- _Exercise 1_
In the forum thread, what did Copilot previously use that let you make a request to one of the more expensive models?
- _Exercise 2_
In the forum thread, take the passage starting with "Previously they used" and going on through "disconnected from tokens.", and switch "disconnected" to "decoupled".

- _Extract to read_
Hacker News new | ask | show | jobs
by hansmayer 31 days ago
> Tokens will get cheaper

> it costs OpenAI less money to serve GPT-5.5 than GPT-4

> Ppl don't understand how much efficiency gains are being made

I guess "ppl" also don't understand then, with all the supposed "efficiency gains" and "tokens getting cheaper" how come MS GH Copilot is switching everyone to token-based billing? Must be because those tokens are so damn cheap, innit?

2 comments

I feel like they're also ignoring the increase in actual real world use costs due to reasoning. Just looking at token costs doesn't capture the whole picture.
The fact you are trying to use Copilot as an example here shows you don't understand how Copilot's previous billing worked.

Previously they used "premium requests" which would allow you to make a request to one of the more expensive models. People abused the shit out of this because a request was disconnected from tokens.

You could make one request which used tens of dollars worth of tokens, obviously not the intended usage pattern and obviously unsustainable.

Tokens for a given intelligence level are becoming much cheaper very quickly, but everyone wants to use the smartest frontier models so tokens are not dirt cheap. Even frontier models are a bit cheaper in absolute terms than they previously were, and much cheaper in terms of intelligence.

- _Data to examine_
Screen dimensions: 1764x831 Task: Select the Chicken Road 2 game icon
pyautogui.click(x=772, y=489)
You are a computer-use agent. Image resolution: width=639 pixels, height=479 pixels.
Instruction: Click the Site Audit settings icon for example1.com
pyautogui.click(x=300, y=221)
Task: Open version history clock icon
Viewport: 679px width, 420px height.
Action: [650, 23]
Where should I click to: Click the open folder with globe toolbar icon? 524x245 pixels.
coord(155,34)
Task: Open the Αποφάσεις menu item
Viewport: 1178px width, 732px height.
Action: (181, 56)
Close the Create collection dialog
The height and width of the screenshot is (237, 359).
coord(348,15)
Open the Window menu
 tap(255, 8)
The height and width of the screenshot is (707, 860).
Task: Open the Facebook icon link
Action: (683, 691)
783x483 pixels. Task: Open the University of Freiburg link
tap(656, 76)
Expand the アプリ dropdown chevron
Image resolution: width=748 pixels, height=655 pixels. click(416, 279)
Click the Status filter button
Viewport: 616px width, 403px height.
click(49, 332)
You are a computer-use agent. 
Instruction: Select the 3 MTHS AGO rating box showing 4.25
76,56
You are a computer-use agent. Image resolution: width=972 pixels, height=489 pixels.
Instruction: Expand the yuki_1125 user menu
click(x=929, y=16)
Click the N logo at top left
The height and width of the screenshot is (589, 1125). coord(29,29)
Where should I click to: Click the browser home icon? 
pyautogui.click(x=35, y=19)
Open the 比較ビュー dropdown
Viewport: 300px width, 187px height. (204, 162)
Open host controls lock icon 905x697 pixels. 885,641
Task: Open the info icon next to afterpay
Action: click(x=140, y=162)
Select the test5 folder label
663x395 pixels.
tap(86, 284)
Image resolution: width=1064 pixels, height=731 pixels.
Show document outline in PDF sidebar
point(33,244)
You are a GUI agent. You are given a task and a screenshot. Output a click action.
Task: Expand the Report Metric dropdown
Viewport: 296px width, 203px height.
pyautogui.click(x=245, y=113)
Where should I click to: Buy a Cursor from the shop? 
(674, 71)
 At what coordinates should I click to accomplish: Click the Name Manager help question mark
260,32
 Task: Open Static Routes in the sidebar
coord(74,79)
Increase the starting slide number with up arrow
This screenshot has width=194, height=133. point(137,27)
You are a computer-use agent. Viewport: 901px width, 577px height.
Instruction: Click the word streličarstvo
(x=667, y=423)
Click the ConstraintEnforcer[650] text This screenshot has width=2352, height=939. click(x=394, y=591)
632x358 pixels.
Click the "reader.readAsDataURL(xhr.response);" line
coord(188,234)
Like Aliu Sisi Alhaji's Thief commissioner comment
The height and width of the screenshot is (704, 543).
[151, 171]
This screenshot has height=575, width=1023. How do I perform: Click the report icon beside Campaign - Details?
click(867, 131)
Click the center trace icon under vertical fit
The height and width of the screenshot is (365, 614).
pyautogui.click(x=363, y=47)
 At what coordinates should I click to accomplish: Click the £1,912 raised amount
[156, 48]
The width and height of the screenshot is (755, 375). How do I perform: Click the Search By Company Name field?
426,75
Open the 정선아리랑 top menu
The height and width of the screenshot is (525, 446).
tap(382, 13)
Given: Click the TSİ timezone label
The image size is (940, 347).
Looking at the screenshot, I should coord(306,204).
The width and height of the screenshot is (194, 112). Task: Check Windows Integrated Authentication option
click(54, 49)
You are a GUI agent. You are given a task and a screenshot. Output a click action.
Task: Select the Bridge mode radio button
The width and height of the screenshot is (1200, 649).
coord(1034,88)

- _Problem solution 1_
Premium requests.

- _Problem solution 2_
Previously they used "premium requests" which would allow you to make a request to one of the more expensive models. People abused the shit out of this because a request was decoupled from tokens.